# Laptop won't run on AC power without battery.



## A.Legend.of.Psy (Aug 14, 2006)

One year later, I'm back with another problem! I just hope this is the correct forum...

I purchased the laptop I'm using about two years ago. For those two years, I have never removed the battery, but have used AC power nearly always, with the exception of a few quick trips and a couple of hours once every week or two. Initially, the battery lasted about 2 hours on a good day, with Wi-Fi enabled. A few weeks ago, that was reduced, seemingly instantly, to about 5-10 minutes. Upon doing some research (which I should've done when I first got the laptop), I'm pretty certain that the battery is about to kick the bucket.

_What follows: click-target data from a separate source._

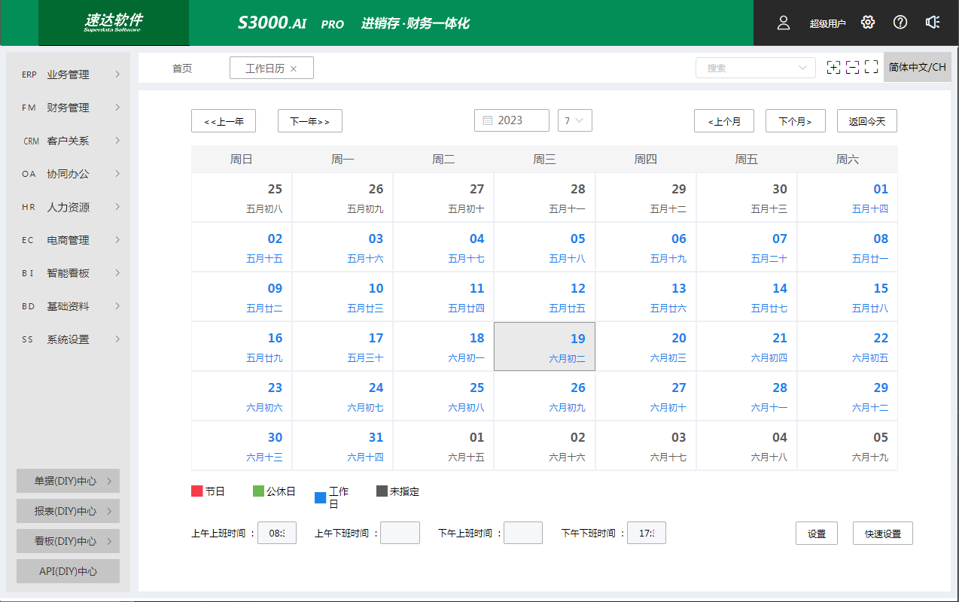Close the 工作日历 tab
The image size is (959, 602).
pyautogui.click(x=294, y=68)
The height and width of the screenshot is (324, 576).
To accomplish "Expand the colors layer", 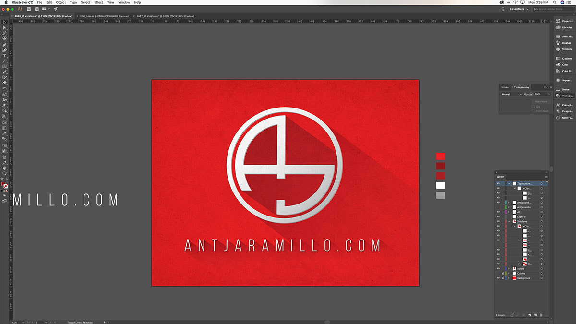I will [x=509, y=268].
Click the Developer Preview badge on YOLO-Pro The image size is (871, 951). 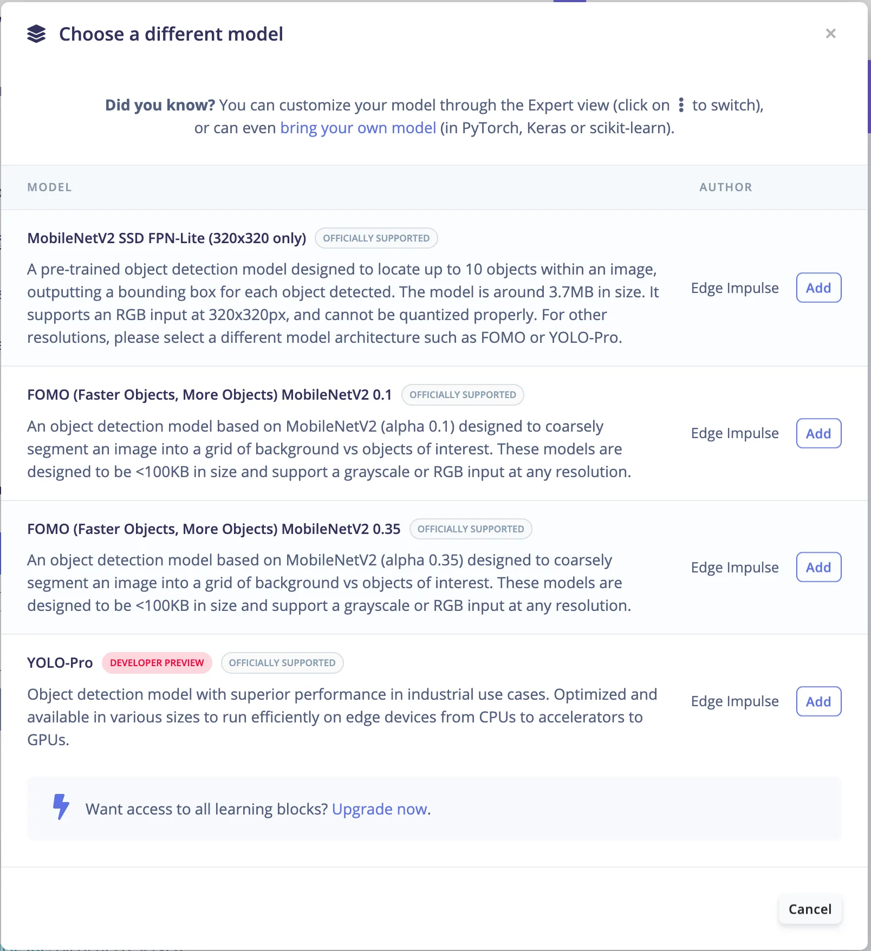point(157,663)
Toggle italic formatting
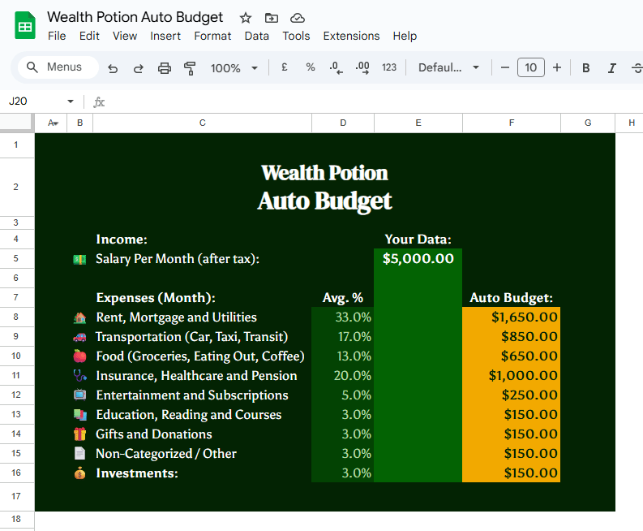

What worries me, though, is how the laptop seems to be becoming increasingly hotter these past few weeks. Despite the fact that my battery hasn't been involved in any recalls, the paranoid side of me is hesitant about leaving it in for much longer. For now, however, being able to afford a new battery is up in the air (that's a nice way of saying not an option). So, I attempted to remove the battery and use only AC power. About three seconds after I turned the laptop on, it shut off. Upon a second and third try, it wouldn't turn on at all. I let it rest for about 30 minutes and tried again; it lasted long enough to show the Windows XP logo (ten or so seconds) and again shut off. I popped the battery back in, and it turned on without a problem.

So I'm left wondering: what's wrong? Has my laptop become dependent on battery power? How, if possible, can I resolve this? Seeing as how 5-10 minutes of mobility is absolutely useless to me, I'm not comfortable keeping the battery in for much longer and risking this increasing amount of heat turning into a big problem.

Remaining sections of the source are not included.